==== Source passage
I still have lots more to tell you about what I’ve learned about the craft of writing over 25 years or so, and the highs and lows of these experiences, as you can see on my About page, above.

Apart from my actual posts about writing matters, I’ve still got quite a lot of work to do on this blog-site, particularly on the ‘pages’ on the blue line along the top, with more ’static’ information about My Fiction, My Poetry, and lots more to put onto the Links page. I also need to find out more about the technical behind-the scenes aspect of WordPress.

I’ve had useful feedback from a few readers, who’ve suggested that putting dates on the posts would make the blog easier to follow, so that’s another item on my to-do list. I’ll get round to that as soon as possible (I’ve a feeling that next week at work will be just as busy - especially as I won’t be there today or Monday)

Hurray!! Four days’ off in a row, and I’ll be seeing my son and daughter and her boyfriend - the five of us will be in a cottage in the grounds of the place where the reception will be and it’ll be lovely for us to be all together under one roof.

And now I must go and pack the car while my husband heads off to his allotment to pick strawberries to take with us.

Progress with The Dangerous Sports Euthanasia Society

I’ve been working on this blog-site for most of the weekend, and I’m gradually getting my head round some of the weird codes on the admin pages behind the scenes. There’s an amazing difference between these, and the effect they have created on the visible site that you’ll be looking at. Click here, and admire the spaces between the authors’ names - it took me hours of trial and error towork out how to do this!

Anyway, enough of that for the time being - I’m meant to be telling you more about my writing course on Kithera. It was organised by Andy Mullett, the driving force behind The Greek Experience – he used the local facilities, (including the tutor of the Greek course, whose main occupation was running his own delicatessen). The creative writing workshops and tutorials took place on the sheltered terrace of the small hotel, or outside one of the local bars. The art tutor lived in a nearby village, and her course took place outdoors, wherever there was an inspiring landscape, ruined farmhouse or small church.

The students on all the courses were allocated accommodation scattered around the little town of Chora. This itself was not one single place – the old ‘town’ of Chora was up at the top of a hill, and the other part was the harbour front, a long, steep road of at least a kilometre, though when walking uphill it felt like more than double that distance.
========
==== Record set
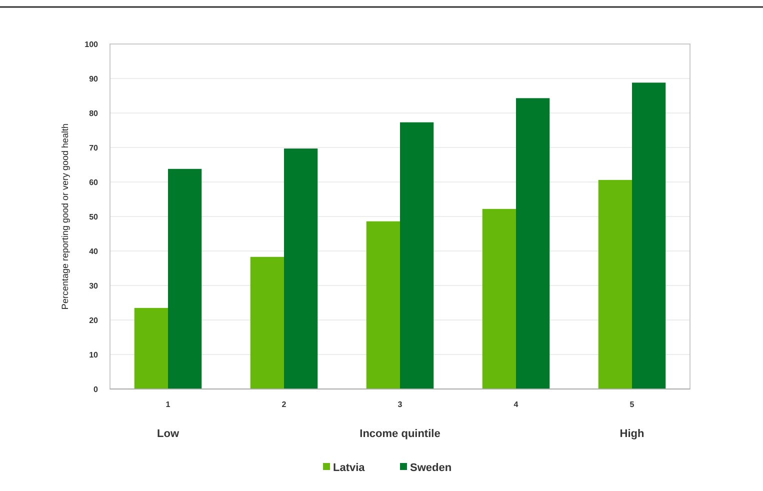 This screenshot has width=763, height=491. What do you see at coordinates (400, 404) in the screenshot?
I see `x-tick-label: 3` at bounding box center [400, 404].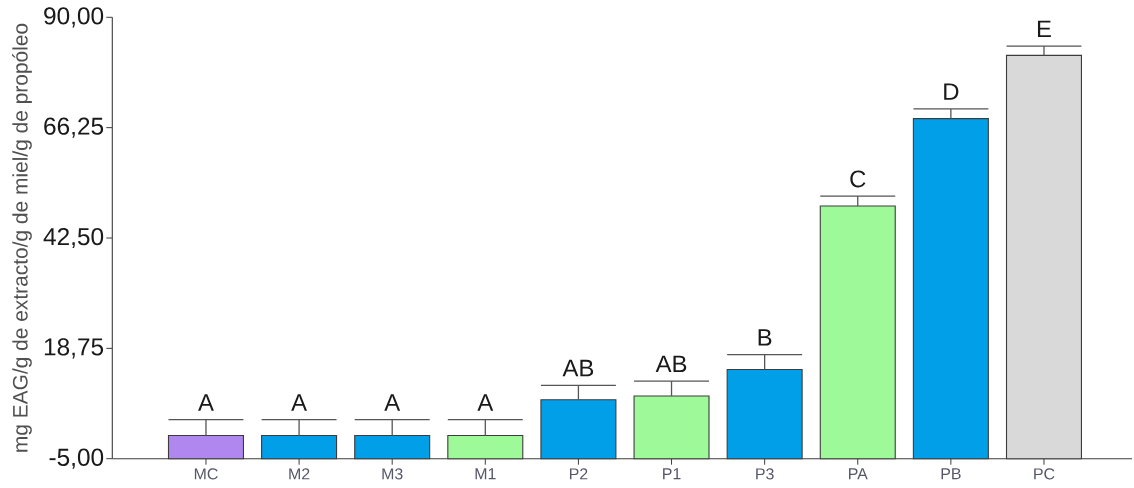 The height and width of the screenshot is (488, 1134). I want to click on x-tick-label: MC, so click(206, 474).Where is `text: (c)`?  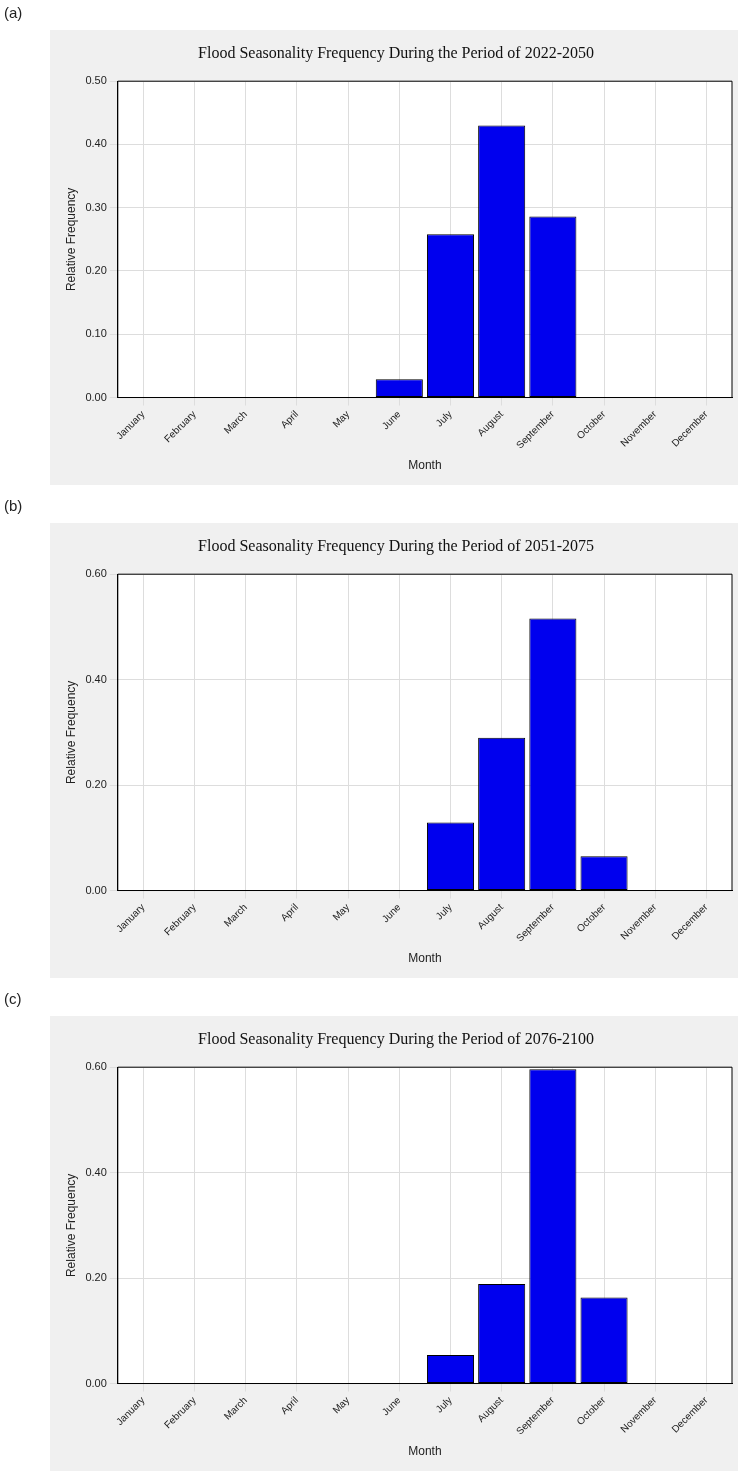
text: (c) is located at coordinates (13, 998).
========
**Task prompt**
Reproduce, word for word, the stretch of the blog post above starting with "I’ve had useful" and going on through "take with us.".

**Answer to this problem**
I’ve had useful feedback from a few readers, who’ve suggested that putting dates on the posts would make the blog easier to follow, so that’s another item on my to-do list. I’ll get round to that as soon as possible (I’ve a feeling that next week at work will be just as busy - especially as I won’t be there today or Monday)

Hurray!! Four days’ off in a row, and I’ll be seeing my son and daughter and her boyfriend - the five of us will be in a cottage in the grounds of the place where the reception will be and it’ll be lovely for us to be all together under one roof.

And now I must go and pack the car while my husband heads off to his allotment to pick strawberries to take with us.